Despite the fact that the price was fair, we offered €7,500 less than asking price. I basically just subtracted the real estate fees from the asking because it irked me to pay it, and for good measure another couple of thousand for wiggle room in case they came back with a counter offer. It took a full week before hearing back after we had paid the “reserva” fee. I’m sure they were still showing the flat as it continued being listed.
Most people buying are looking for empty flats, but having furnished many, many places before, we know it’s insanely expensive. Also, the fact that it’s a buyers market, people hesitate and wonder if there’s something better out there, and then it’s too late. When it’s priced right, it will sell quickly.
What we don’t like about our flat:
- The building is ugly as sin! :-). Federico does not agree with me. It looks like any one of the thousands of apartment buildings out there built in the seventies. Like housing projects. Bah! I pictured myself in a fancy stately building.
- No patio for the dogs. It does have a rear balcony though, and we are having the cement broken and piped so they can do their business in between walks. The front balcony is exclusively for us.
- No nearby metro stop, only buses, but plenty of them. The new metro stop will be up and running next year though so l am happy. Construction on line 10 has started.
- We might be freezing come winter time thanks to the breeze.. there are portable heaters though, so we hope that will be enough.
So, now that we have the property, we are doing some remodeling.

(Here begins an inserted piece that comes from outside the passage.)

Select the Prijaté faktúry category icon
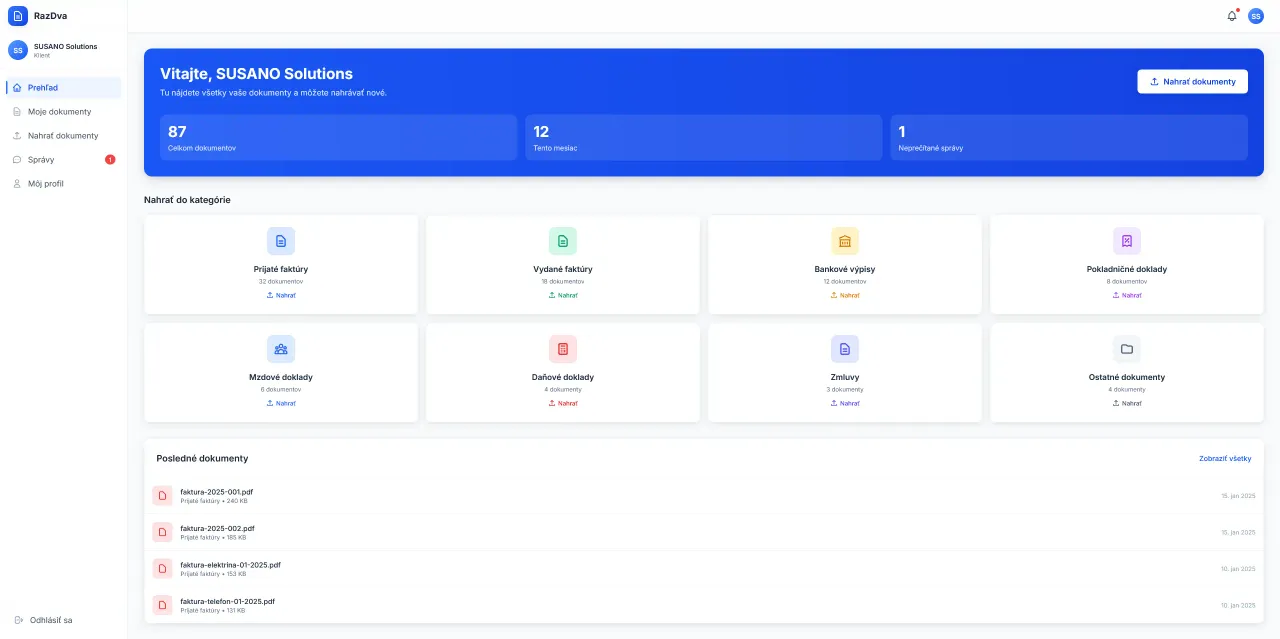Image resolution: width=1280 pixels, height=639 pixels. (281, 241)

The plan is to make this a 2 bedroom, 1.5 bath flat. The 3rd bedroom is basically useless and would have become just a storage room anyway l’m sure. A bigger living room is it then :-). We are also rewiring the whole flat. In the near future, I will do a new cost of living post to replace the old one from two years ago.
We are also painting the whole place one color. The salmon and green color scheme must go. We have found a contractor and on the next post, I will share the during construction phase with you. Wish us luck. It should be quite an adventure.
Have you bought and remodeled property? Was it a smooth experience or do you have horror stories to share?